Honestly, I don’t have a witty introduction for you this week. The upside is that they generally aren’t that good to begin with. I’m not going to even fake it. Let’s talk about some stories.
The health inspector scam has spread to North Carolina. Now they have some interesting ideas on why this scam is happening. If you have been following this story, this will help put together the missing pieces. (Jackson, NC)
A homeless man riding a bike carrying a recycling bin full of pork chops late at night would get me attention. It grabbed this police officers attention too. Unfortunately, it did not grab enough of his attention. File this one under really bad police work. (Fort Pierce, FL)
College kids go into McDonalds to get food. They are given dog biscuits mixed in with their food. Oddly enough, they were able to tell the difference. (Westfield, MA)
If someone orders over 150 pizzas from your shop, you should get payment in advance. This even applies if the person is wearing a backstage pass to a Bob Dylan show. So many punch lines here, but I think my favorite is “How does it feel? To be out some dough. With no working phone. Credit card a complete unknown. With pizza cold as stone.” (Amherst, MA)
It is a bad idea to rob people. Especially when you do not know whom the person is you are robbing. I think the winner of the unlucky lottery in this category has to be the guy who robs the sheriff’s wife. (West Memphis, AR)
The ability to add open modifiers to tickets made working in a restaurant much easier. It sure beats memorizing numbers to enter modifiers. Some ticket customizations are sure to get you fired though. This is one of them. (Los Angeles, CA)
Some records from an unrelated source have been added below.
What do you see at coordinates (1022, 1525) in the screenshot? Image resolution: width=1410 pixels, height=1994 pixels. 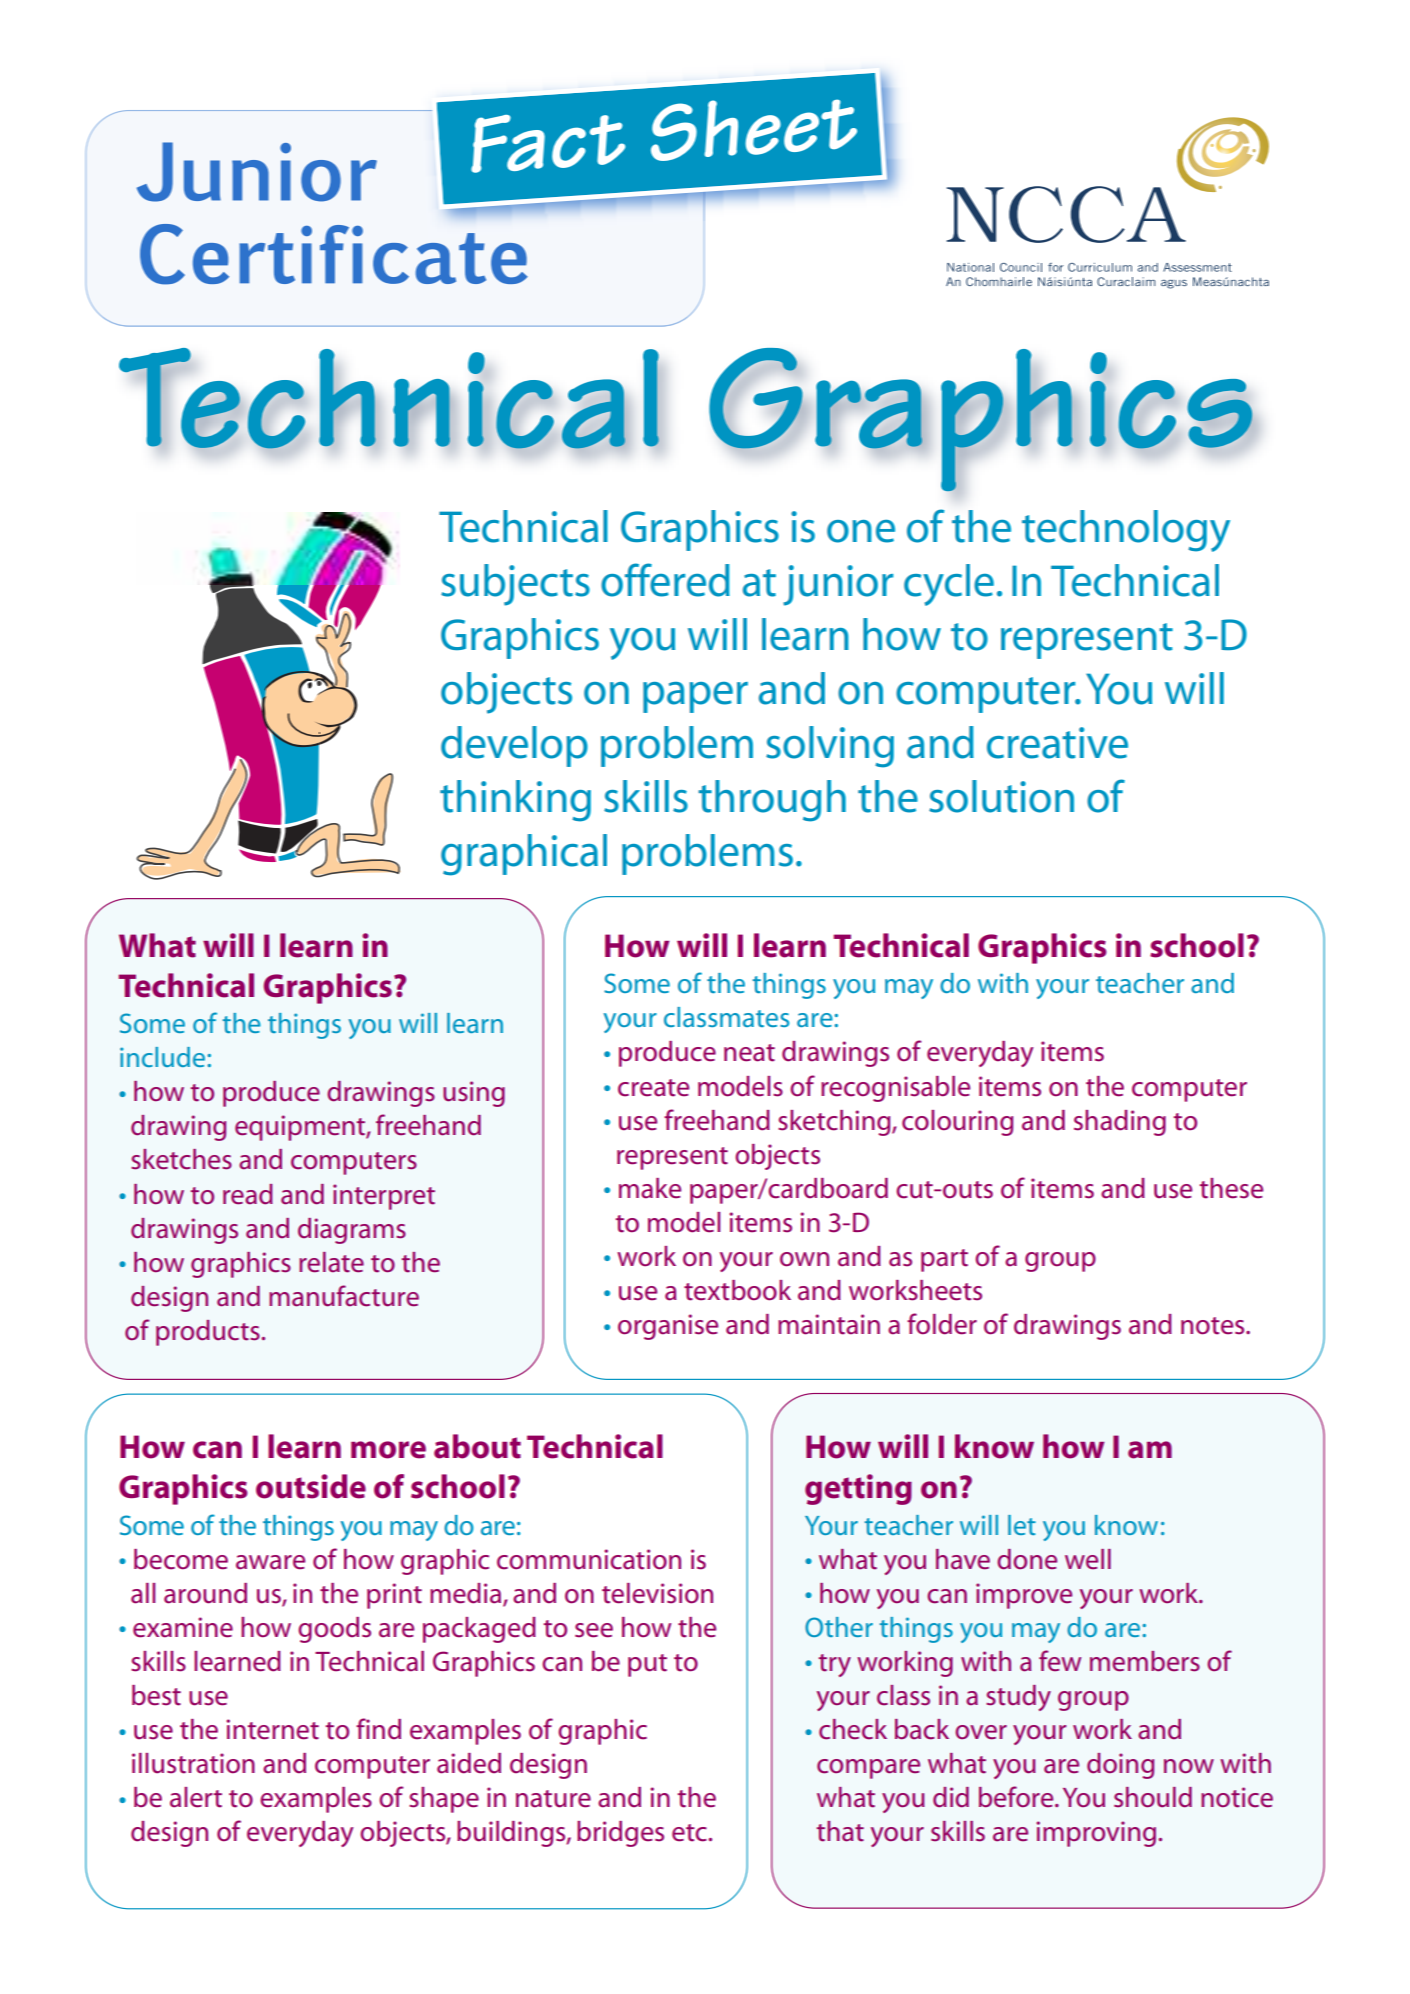 I see `let` at bounding box center [1022, 1525].
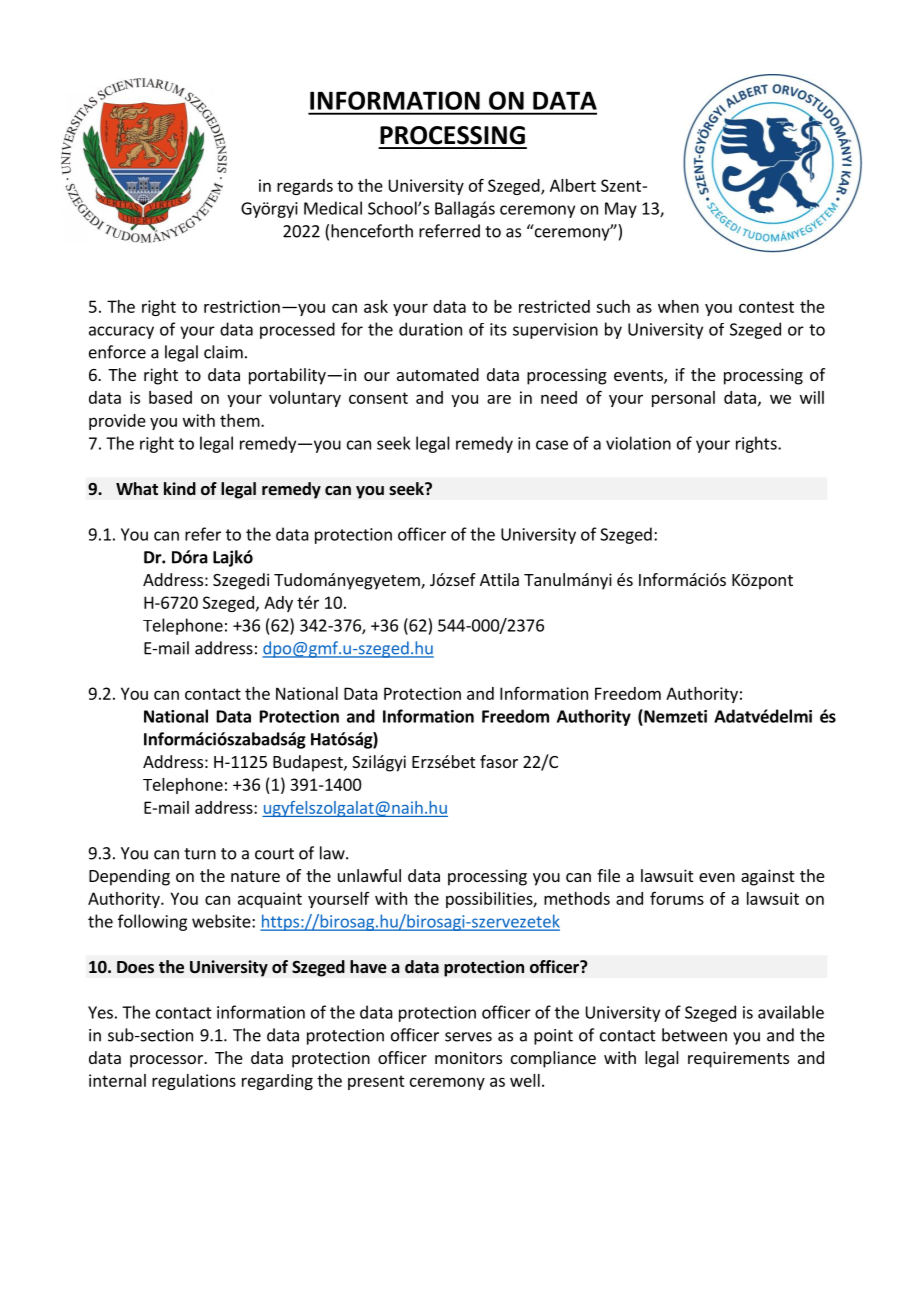  I want to click on monitors, so click(468, 1057).
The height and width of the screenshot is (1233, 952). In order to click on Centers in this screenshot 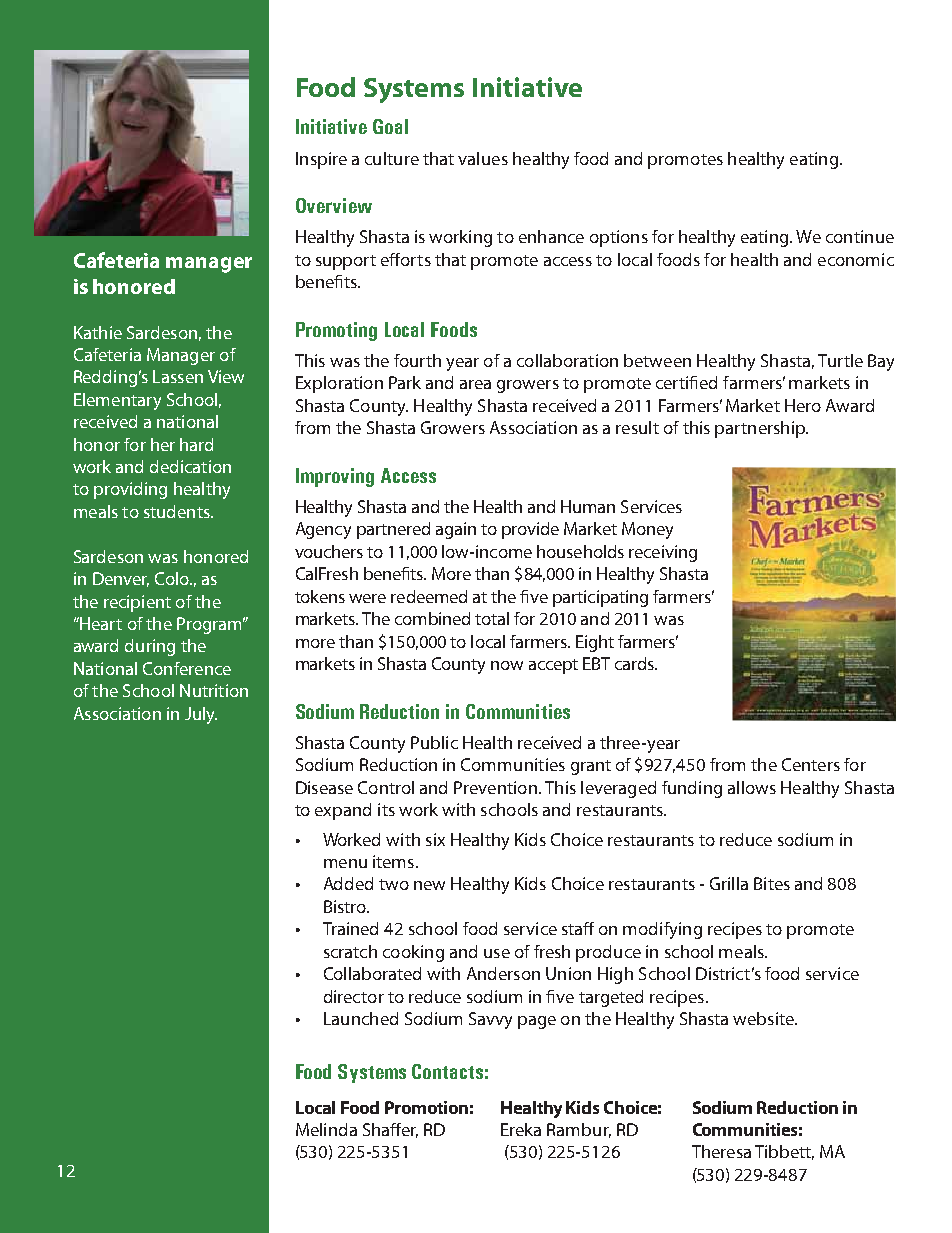, I will do `click(811, 764)`.
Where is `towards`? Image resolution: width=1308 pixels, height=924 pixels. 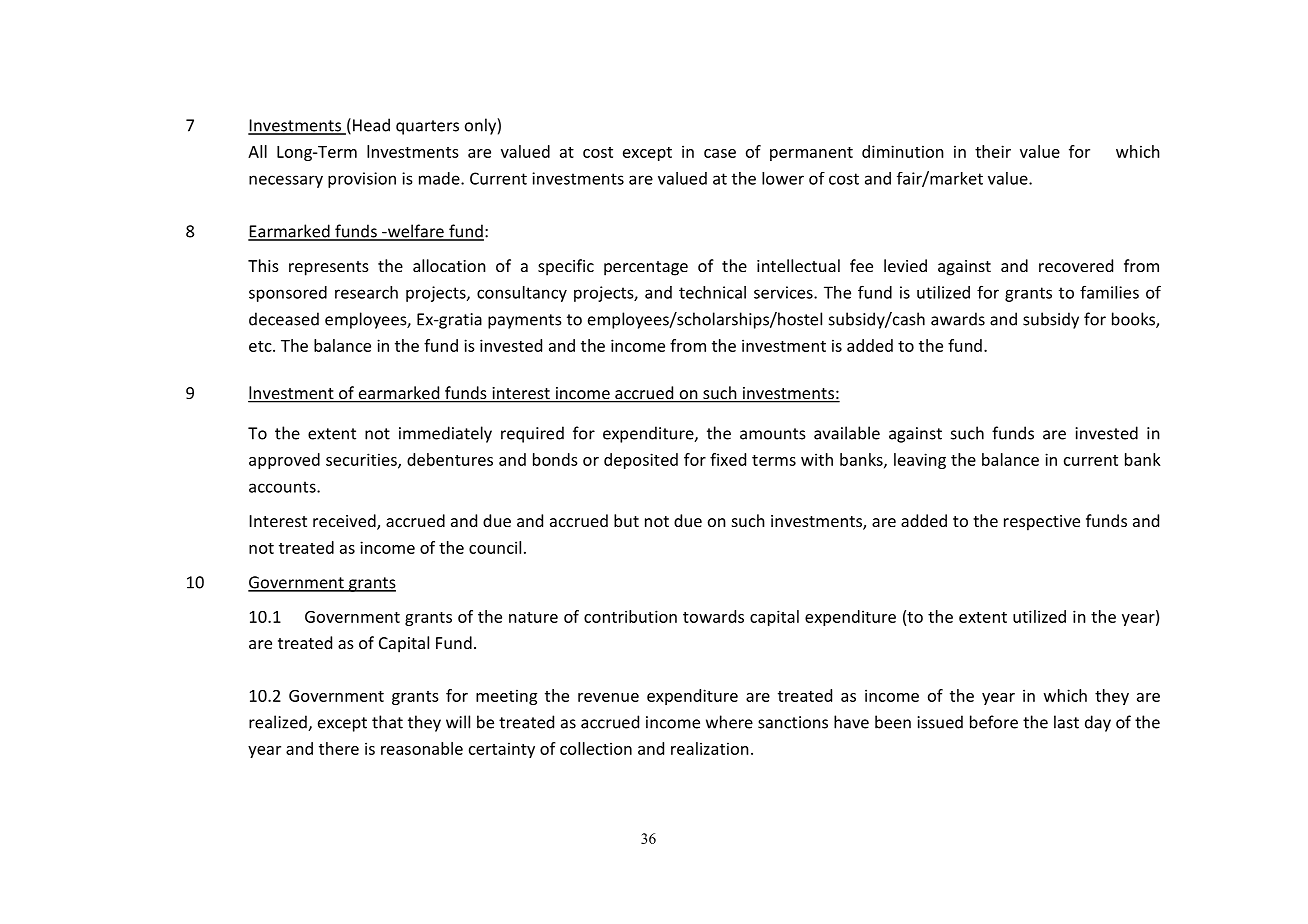
towards is located at coordinates (713, 616).
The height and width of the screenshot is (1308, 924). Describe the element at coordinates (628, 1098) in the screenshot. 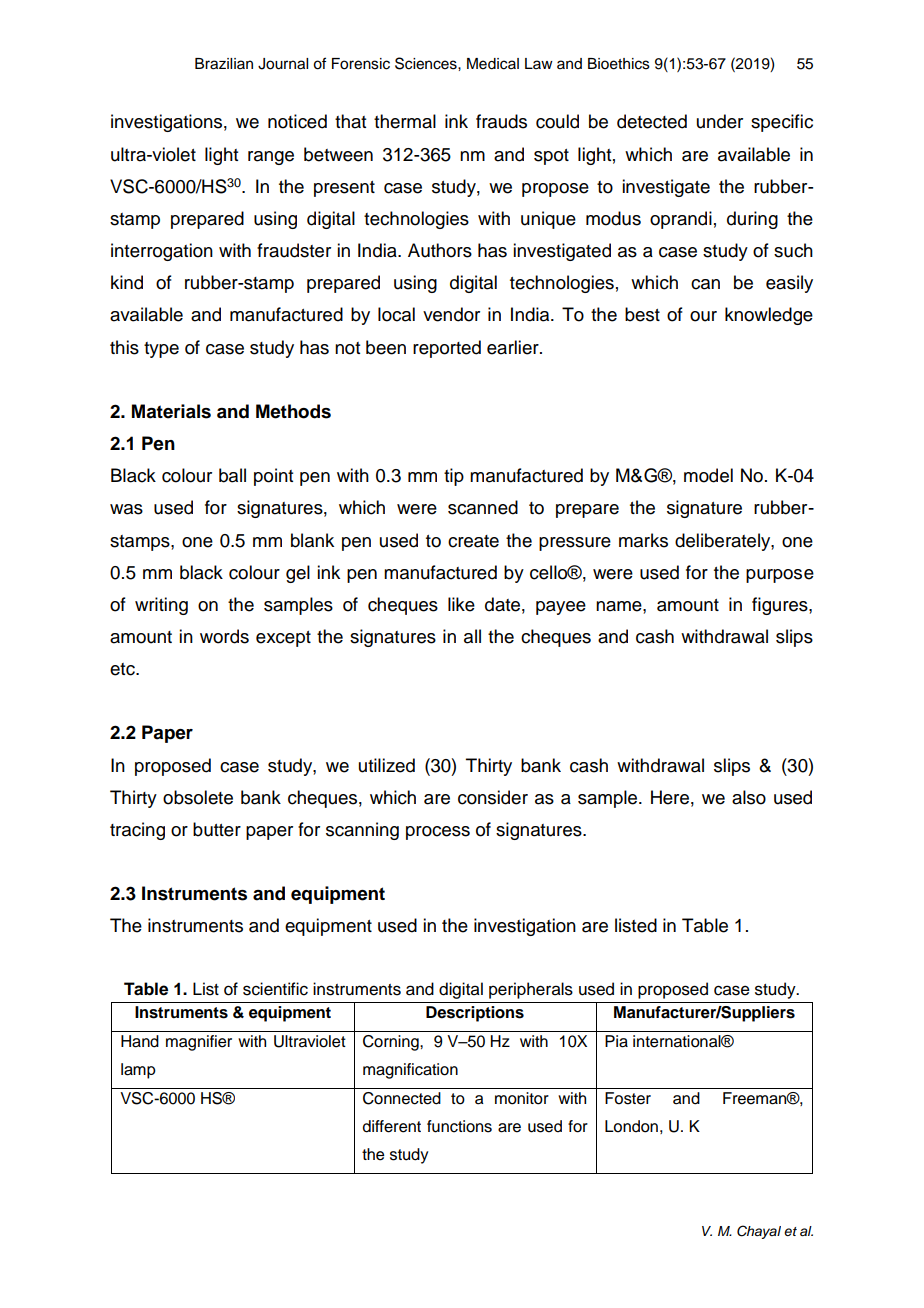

I have written in the past about cities with ridiculous zoning and licensing laws. Sometimes they do serve a purpose though. Looking over the rap sheet for this restaurant makes me think that they need more than their liquor license suspended. (Washington County, CA)
This week I do not have a story to report out of South Carolina about “The Great Chinese Restaurant Robbery Spree of 2010.” I do have reason for hope though. Police in Kentucky have arrested a man for robbing 16 restaurants. Can we please send these detectives to South Carolina for a bit. (Lexington, KY)
I’m sure a few of you have had thoughts of stabbing a coworker. You probably were reluctant because you did not know how much time you would get. Well now you have an answer. (Hartford, CT)
As reported on Monday, restaurants will soon have to list the calorie counts of their offerings on the menu. Apparently they also need to post instructions on how to eat the food. A doctor is suing Houstons because he ate an entire artichoke. I try not to give advice to doctors, but he should also avoid eating lobsters, crab legs, and oysters. (Miami, FL)
This week’s Chef Justus Award for the restaurant hero could have gone to any number of restaurants that gave away free food on Thanksgiving. I think one man took it a step further. That man was Jon Bon Jovi. He runs a pretty good charitable concept year round. I am always a fan of people using their celebrity for good. This one fits the bill. (Red Bank, NJ)
The soon to be renamed restaurant jerk award goes to the owner of Plaza Garibaldi Restaurant in Jackson Heights, Queens. Taking advantage of a worker and making him work 72 hours a week for $600 is bad enough. Only paying him half that makes you an award winner. Fortunately, this story has a happy ending. (Queens, NY)
Time for the scoreboard.
This week the world comes up with a strange tale from Thailand. A restaurant owner gets up from dinner with friends to shoot his sister in law and then himself. For proving that restaurant managers are slightly nuts wherever they come from I am giving the points to the world. USA: 8 World:6.
No witty conclusion either. Thankfully I have enough posts prewritten to hopefully ride out this funk and writer’s block.